PROVIDED ENTRIES below:

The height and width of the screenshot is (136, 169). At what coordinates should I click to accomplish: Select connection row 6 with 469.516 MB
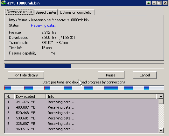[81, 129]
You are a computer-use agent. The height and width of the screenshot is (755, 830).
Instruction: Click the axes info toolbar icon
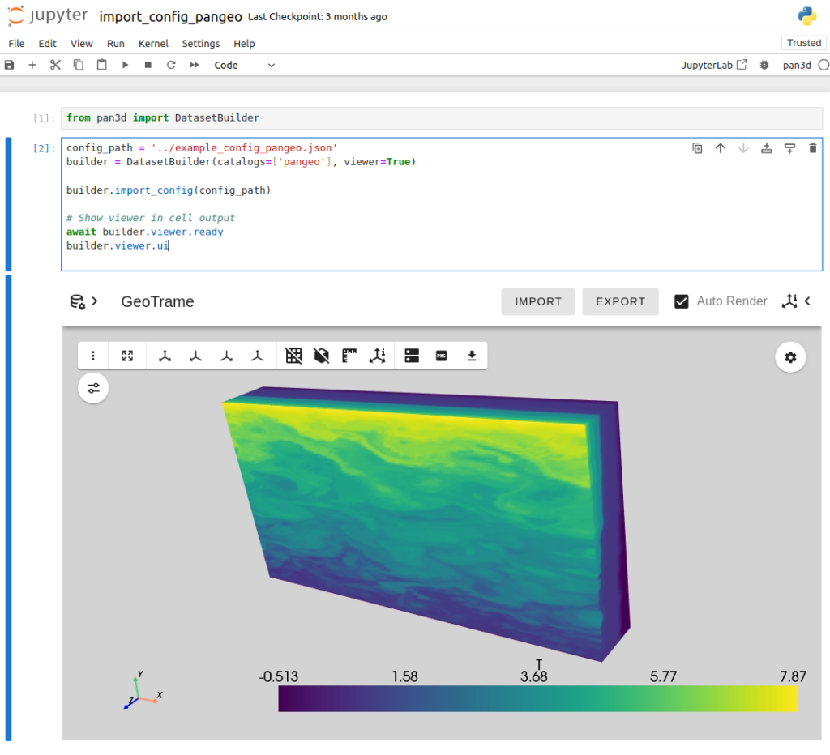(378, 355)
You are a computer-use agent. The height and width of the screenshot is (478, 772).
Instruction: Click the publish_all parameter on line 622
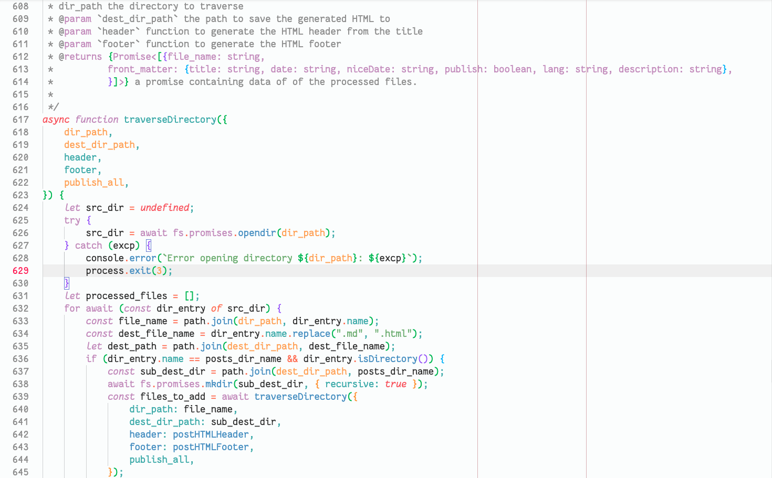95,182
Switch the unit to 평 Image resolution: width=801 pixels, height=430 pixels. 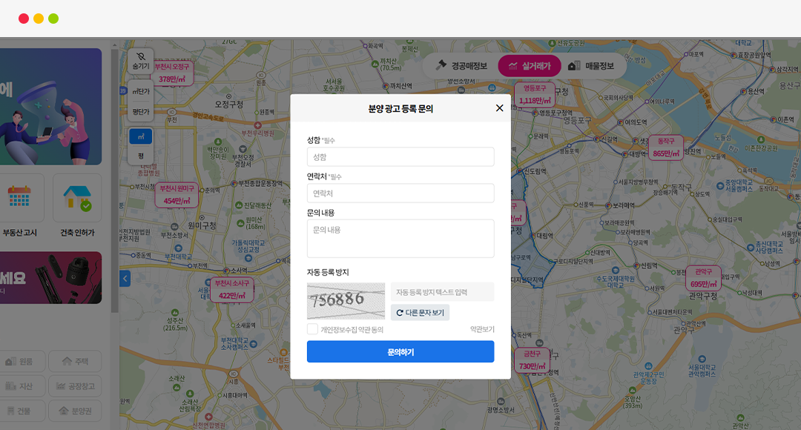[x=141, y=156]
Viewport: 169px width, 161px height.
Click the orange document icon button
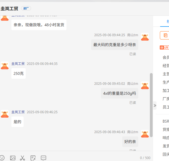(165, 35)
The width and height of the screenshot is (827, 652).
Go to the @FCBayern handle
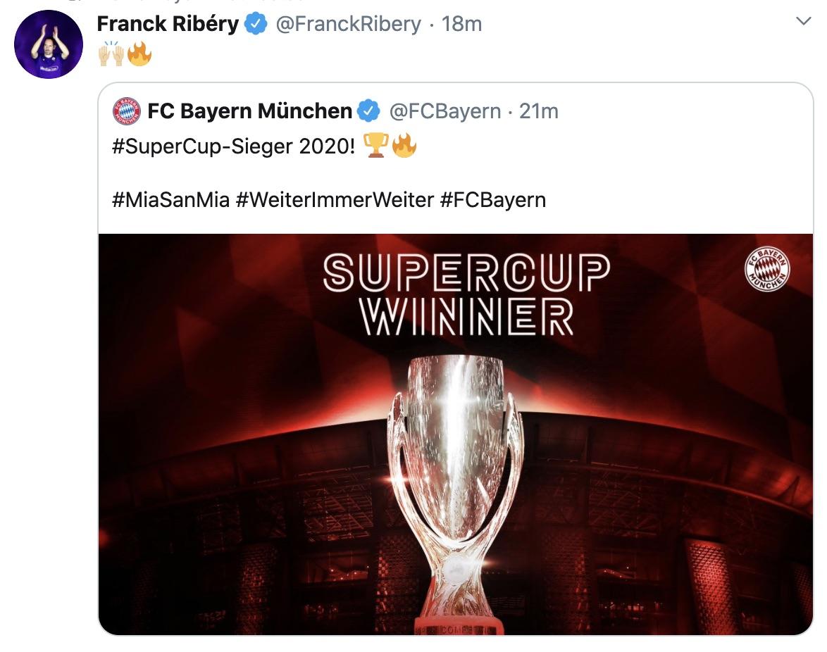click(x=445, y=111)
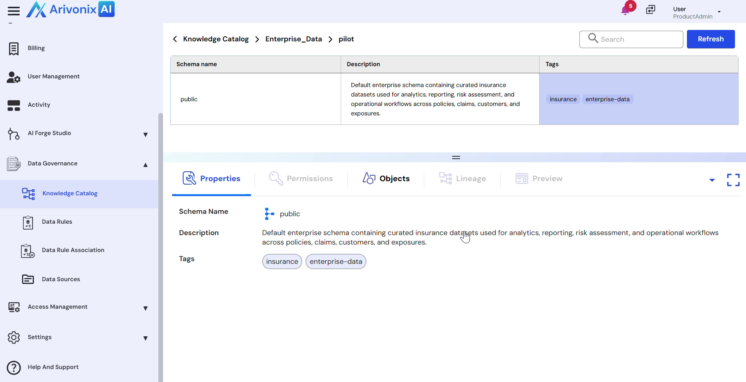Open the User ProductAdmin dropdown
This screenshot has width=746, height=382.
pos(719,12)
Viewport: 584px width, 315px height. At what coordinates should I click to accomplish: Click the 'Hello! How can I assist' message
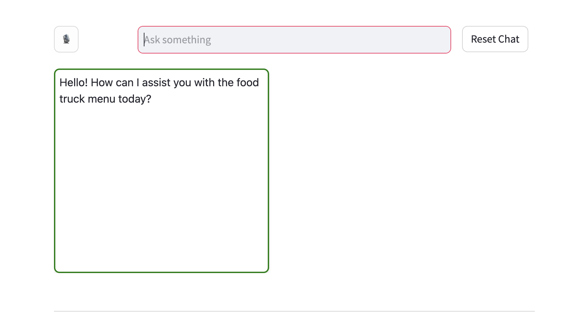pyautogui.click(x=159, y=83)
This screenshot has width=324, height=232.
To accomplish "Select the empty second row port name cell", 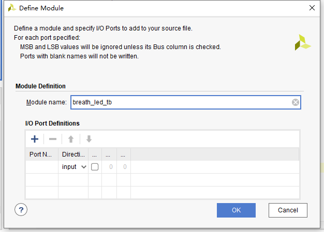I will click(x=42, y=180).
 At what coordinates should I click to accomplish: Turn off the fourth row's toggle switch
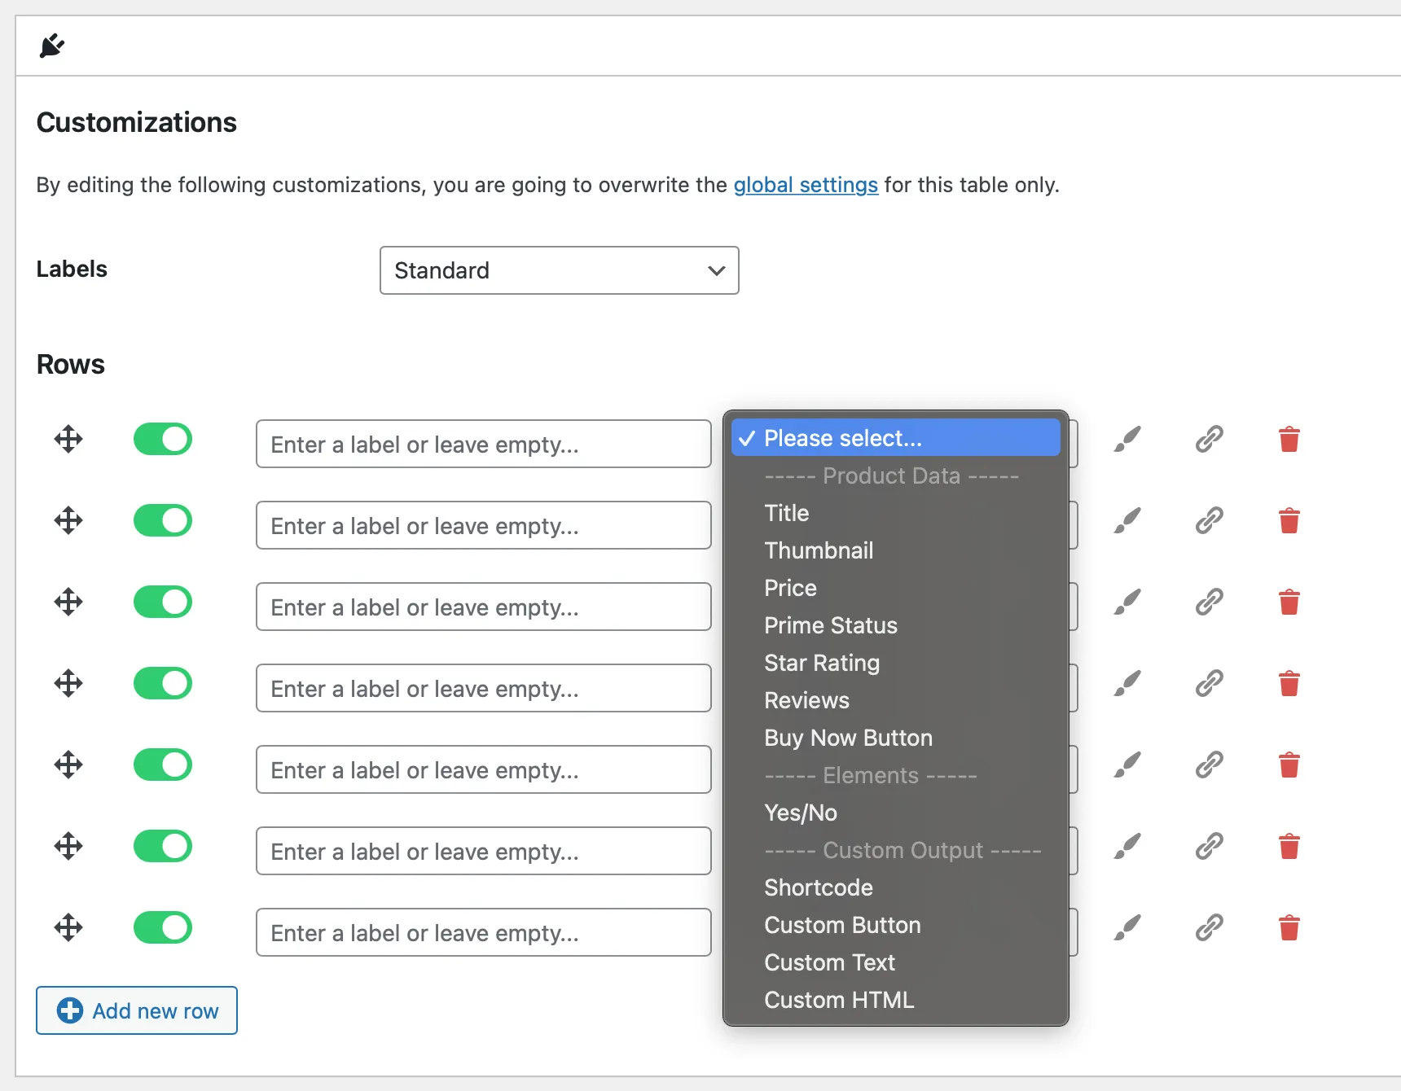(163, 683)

End of PROVIDED ENTRIES.

[ABOUT THIS TASK]
Copy out all lines above holding "computer".

[RESPONSE]
You are a computer-use agent. The height and width of the screenshot is (755, 830).
You are a computer-use agent. The height and width of the screenshot is (478, 772).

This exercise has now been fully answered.